How Form Validation Works

The simplest form of validation is to say that a field is required, which is done by adding the required attribute (it’s boolean, so needs no explicit value):

<input type="text" required>

This will check to see if a value is supplied, and returns an error if it isn’t. You can add parameters to validation by using the pattern attribute with a JavaScript regex value; for example, to only accept a numeric value you would use the following:

<input type="text" pattern="[-0-9]+" required>

Some field types have pattern validation baked in; email and url will only accept correctly formatted email addresses and URLs, respectively, while number and range can have maximum and minimum numeric values applied. There’s also a maxlength attribute to restrict the number of characters, which can also cause a validation error.

The Problem With Error Messages

Probably the biggest drawback of the validation process is that the error messages are, for the most part — and there’s no polite way to put this — ugly. Take a look at this image showing the validation error message in (from the top) Chrome, Opera, and Firefox:

Validation error messages in different browsers

I think the Opera message is the better of the three, but I think it’s fair to say that the designers weren’t having their best days when they made these. (I’m using Ubuntu here, but they really aren’t any better in any other OS.) The problem I have with these is that I’d like to use them, but I don’t think any designer I work with would find these acceptable and I’d no doubt end up using a JS implementation just to get some form of consistency.

Using JS is a short term solution, and there’s a good Validation API to aid in using it (which I aim to write about soon).

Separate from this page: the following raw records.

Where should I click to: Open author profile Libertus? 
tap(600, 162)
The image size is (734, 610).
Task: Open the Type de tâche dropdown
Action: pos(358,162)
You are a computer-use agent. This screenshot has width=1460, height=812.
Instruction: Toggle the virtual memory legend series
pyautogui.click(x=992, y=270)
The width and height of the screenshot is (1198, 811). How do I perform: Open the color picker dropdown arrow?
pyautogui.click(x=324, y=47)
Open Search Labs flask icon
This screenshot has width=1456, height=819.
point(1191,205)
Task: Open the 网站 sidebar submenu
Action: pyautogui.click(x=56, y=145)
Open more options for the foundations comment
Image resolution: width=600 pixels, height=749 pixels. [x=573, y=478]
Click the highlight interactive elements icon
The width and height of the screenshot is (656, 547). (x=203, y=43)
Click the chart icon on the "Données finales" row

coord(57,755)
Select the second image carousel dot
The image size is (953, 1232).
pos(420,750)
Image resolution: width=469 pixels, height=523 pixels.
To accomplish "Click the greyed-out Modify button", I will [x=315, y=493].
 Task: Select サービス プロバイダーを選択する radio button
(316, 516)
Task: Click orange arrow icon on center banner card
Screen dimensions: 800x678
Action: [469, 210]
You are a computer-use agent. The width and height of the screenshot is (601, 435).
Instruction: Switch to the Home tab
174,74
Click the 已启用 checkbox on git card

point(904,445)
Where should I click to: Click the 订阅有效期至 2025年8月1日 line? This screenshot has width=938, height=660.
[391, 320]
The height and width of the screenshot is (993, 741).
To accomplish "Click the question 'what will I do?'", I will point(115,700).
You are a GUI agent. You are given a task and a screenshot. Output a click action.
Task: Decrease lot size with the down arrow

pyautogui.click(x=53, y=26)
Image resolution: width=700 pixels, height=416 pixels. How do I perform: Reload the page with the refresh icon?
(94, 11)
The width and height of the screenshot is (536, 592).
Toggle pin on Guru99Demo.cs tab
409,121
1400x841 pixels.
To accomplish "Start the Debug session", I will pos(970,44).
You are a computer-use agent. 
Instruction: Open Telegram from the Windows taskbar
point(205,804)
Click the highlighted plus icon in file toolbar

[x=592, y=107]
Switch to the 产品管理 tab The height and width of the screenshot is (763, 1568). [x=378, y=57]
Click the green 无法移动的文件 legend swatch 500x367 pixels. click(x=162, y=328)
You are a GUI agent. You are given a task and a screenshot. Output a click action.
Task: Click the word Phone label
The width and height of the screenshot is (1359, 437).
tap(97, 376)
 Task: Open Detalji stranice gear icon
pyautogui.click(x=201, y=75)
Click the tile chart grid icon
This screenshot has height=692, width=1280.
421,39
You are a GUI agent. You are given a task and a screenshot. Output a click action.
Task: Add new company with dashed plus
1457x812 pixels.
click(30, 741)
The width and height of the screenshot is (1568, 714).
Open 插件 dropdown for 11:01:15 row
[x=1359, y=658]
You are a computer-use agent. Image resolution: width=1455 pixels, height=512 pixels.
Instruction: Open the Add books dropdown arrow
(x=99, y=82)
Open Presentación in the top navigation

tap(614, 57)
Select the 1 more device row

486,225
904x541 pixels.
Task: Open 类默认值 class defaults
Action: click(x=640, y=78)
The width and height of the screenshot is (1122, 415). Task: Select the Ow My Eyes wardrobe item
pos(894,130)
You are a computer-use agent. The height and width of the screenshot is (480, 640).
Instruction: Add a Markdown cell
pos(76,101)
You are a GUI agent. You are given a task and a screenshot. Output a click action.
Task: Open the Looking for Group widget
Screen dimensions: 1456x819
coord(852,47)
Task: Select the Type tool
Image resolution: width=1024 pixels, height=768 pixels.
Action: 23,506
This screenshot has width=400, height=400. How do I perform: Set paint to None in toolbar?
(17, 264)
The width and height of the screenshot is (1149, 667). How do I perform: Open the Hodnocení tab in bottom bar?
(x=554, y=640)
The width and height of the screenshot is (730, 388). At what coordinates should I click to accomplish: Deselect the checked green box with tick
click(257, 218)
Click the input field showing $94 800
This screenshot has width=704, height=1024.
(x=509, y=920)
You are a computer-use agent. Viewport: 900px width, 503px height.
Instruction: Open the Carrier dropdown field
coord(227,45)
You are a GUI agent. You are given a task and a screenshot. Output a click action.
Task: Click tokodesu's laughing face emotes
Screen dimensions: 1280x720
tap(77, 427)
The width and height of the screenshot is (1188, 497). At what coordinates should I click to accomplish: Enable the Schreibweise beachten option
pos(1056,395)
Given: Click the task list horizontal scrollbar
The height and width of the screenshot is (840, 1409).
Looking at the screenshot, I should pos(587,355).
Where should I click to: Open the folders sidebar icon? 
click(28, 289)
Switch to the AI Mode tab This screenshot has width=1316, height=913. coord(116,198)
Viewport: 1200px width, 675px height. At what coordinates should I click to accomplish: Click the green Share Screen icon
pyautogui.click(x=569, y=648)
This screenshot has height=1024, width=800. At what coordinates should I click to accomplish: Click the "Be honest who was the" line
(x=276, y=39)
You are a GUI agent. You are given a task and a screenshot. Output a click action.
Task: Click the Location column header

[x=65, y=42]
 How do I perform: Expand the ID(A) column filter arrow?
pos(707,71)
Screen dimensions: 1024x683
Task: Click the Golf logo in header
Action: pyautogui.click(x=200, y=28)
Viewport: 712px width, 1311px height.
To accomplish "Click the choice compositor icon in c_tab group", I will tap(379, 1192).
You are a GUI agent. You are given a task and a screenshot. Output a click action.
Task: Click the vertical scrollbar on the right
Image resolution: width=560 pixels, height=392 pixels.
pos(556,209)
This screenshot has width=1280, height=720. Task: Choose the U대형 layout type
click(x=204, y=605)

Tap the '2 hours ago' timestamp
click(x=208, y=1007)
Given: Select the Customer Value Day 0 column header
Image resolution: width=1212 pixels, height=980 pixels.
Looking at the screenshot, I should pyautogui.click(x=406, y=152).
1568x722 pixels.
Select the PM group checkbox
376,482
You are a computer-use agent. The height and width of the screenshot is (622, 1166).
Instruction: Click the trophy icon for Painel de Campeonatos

But longer term we will need better-designed messages, or a way to style them ourselves, or both. I don’t think that the error messages need to look identical in every browser on every OS, but I do think they should be more closely aligned with the browser chrome and sympathetic to the OS; they should feel like a natural part of the platform, rather than an add-on.

A Proposal For Styling Error Messages

There’s no formalised suggestion for CSS styling of error messages, but I think it’s probably inevitable that there will be. This could take the form of a pseudo-element, perhaps something like:

input::error {}

This would allow us to set background, colour and font options. It may be necessary to also have a property to set where the validation error message appears in relation to the input it’s attached to; perhaps modifying position with values of above, below, before, or after:

input::error { position: below; }

And, perhaps, another property to set the appearance of the box which contains the message; perhaps the appearance property with values of box for a rectangle, or balloon for the current speech balloon style:

input::error { appearance: balloon; }

There’s also the text inside the validation error; the main message, and an optional extra which can be set with the title attribute (or JavaScript). These could have further pseudo-elements for finer control over the text formatting:

input::error-message { }
input::error-text { }

This is all straight off the top of my head, of course, and no doubt needs plenty of development; but as there’s no formal proposal at the moment, it’s a good time to be thinking about these things.